■ REQUIRED WORK ■
Both the line below containing "Lietuvių kalba (129, 2259)" and the line containing "Home (749, 239)", along with every line between them, should be repeated exactly; no other line belongs in the answer.
**** ENTRIES SHOWN ****
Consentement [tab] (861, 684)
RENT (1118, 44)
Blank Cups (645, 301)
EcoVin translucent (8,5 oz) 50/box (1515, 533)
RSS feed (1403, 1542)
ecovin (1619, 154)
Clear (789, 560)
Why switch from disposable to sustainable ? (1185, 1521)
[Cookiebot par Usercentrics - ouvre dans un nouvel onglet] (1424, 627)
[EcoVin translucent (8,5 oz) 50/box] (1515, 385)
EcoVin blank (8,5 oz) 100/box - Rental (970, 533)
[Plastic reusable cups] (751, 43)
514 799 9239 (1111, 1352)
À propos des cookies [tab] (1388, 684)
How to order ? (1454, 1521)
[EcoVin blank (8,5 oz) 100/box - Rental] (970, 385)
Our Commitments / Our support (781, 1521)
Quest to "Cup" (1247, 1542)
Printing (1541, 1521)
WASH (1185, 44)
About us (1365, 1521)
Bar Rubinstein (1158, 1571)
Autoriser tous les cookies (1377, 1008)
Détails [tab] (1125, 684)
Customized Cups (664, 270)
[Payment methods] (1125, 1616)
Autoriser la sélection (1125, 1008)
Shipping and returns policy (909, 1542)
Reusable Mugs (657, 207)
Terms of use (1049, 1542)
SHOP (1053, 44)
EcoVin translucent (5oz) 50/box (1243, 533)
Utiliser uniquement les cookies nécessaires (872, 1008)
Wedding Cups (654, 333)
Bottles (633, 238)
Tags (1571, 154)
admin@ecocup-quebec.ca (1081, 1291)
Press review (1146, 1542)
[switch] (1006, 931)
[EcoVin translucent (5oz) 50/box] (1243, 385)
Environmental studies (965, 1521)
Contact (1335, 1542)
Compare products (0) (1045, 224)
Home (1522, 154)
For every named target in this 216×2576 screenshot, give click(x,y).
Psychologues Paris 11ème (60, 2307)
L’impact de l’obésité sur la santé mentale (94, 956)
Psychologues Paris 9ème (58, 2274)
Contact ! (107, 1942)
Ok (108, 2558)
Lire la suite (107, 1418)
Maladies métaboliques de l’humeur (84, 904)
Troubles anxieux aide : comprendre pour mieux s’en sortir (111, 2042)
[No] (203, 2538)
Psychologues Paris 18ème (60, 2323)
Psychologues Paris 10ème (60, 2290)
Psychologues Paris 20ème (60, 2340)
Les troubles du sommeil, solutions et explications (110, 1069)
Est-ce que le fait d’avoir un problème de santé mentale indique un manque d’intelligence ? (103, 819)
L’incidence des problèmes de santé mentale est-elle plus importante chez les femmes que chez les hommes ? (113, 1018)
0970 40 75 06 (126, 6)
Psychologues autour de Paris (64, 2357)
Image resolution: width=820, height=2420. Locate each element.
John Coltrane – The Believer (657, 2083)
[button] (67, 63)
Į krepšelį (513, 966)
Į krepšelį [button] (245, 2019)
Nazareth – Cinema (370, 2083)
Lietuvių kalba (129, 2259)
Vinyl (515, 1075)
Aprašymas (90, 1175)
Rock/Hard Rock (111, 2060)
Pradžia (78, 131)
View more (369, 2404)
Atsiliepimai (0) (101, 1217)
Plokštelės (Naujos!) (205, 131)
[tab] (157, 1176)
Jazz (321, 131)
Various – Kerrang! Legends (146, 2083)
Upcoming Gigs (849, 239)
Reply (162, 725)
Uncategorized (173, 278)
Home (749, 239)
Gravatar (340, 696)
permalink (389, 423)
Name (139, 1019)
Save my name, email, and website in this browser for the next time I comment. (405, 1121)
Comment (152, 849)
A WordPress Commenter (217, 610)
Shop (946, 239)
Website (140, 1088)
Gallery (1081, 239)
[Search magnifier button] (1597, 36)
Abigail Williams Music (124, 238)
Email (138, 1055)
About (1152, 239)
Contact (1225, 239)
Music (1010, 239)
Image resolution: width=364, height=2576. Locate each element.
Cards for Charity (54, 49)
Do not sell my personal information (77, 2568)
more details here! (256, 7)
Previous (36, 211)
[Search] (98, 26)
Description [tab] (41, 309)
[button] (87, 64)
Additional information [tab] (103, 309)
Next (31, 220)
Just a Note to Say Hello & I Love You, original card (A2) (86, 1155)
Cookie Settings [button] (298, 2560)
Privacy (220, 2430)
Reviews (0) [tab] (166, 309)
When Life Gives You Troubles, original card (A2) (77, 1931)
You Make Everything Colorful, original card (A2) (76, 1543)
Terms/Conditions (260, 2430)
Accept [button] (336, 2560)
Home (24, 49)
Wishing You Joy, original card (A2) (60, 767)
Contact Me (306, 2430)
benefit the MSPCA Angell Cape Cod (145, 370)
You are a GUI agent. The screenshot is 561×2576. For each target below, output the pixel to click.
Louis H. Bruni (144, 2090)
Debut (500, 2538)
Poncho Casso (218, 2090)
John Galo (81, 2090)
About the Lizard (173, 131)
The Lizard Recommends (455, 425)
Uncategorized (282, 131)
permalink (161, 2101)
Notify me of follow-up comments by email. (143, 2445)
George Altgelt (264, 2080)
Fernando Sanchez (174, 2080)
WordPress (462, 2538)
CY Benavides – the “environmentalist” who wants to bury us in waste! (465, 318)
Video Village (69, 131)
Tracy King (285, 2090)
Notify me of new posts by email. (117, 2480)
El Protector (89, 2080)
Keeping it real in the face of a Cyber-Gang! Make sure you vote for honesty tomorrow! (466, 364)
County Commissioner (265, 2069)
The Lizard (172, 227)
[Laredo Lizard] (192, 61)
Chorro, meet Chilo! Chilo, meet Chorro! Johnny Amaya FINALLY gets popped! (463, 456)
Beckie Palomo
****
■ COMPLETED TASK ■
Lietuvių kalba (129, 2259)
Vinyl (515, 1075)
Aprašymas (90, 1175)
Rock/Hard Rock (111, 2060)
Pradžia (78, 131)
View more (369, 2404)
Atsiliepimai (0) (101, 1217)
Plokštelės (Naujos!) (205, 131)
[tab] (157, 1176)
Jazz (321, 131)
Various – Kerrang! Legends (146, 2083)
Upcoming Gigs (849, 239)
Reply (162, 725)
Uncategorized (173, 278)
Home (749, 239)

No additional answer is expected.